Introduction Cerebral angiographic revascularization grading is the primary method for measuring the angiographic success of acute ischemic stroke (AIS) endovascular therapy and is one of the strongest predictors for clinical outcome. Of the many reported scales, the modified Treatment in Cerebral Ischemia (mTICI) scale is the preferred grading scale for assessment of revascularization. Currently, mTICI grading is based on visual crude estimations by the operator, which may introduce error and bias in to the evaluation. Here, we present an update on our on-going study to automatize mTICI and provide a more accurate and precise grading tool: Quantified TICI (qTICI).
Methods Phase one of the project is to develop a database of 15–30 patients with an aplastic/hypoplastic anterior cerebral artery (ACA) in order to establish the standard average and predicted 100% qTICI for the isolated middle cerebral artery (MCA) territory. To map the MCA territory, a retrospective review of patients between the ages of 18–85 was performed from our Digital Subtraction Angiography (DSA) database at the Medical College of Wisconsin.
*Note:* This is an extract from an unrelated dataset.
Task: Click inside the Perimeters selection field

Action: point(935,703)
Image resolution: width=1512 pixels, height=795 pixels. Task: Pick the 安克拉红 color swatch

All consecutive cases with aplastic/hypoplastic ACA (to minimise contaminating blood flow from the ACA territory) are included in this study. Existing Siemens software is currently in use to estimate the territory of normal capillary blush and establish normal blood flow values in this database.
Results We have identified 19 consecutive patients with aplastic/hypoplastic ACA between the ages of 18–85, from our DSA database of over 3000 cases. Nine patients had aplastic A1 and 10 had hypoplastic A1 segments of the ACA. Once normal capillary blush of the MCA territory has been established and automatized, we will use those normalised values per age to compare the capillary blush and blood flow of the pathological cases- a cohort of 20–25 patients who have stroke secondary to MCA occlusion. Values of qTICI will be compared and validated using standard visual estimation of mTICI. Clinical correlation of qTICI with outcome will also be performed. The goal is to establish software that will accurately grade mTICI on a continuous scale rather than using the current crude visual estimation with wide range 4 strata, which will eliminate the operator dependent bias and increase the precision and accuracy of the revascularization grading.
Conclusion The qTICI Grading Software once developed will have the potential to revolutionise the way clinicians and interventionalists grade revascularization post AIS endovascular therapy. The clinical implications of establishing automatized and quantified revascularization scale is critical in improving treatment safety and efficacy.
Disclosures A. Sattar: None. K. Asif: None. M. Teleb: None. A. Castonguay: None. M. Issa: None. O. Zaidat: None.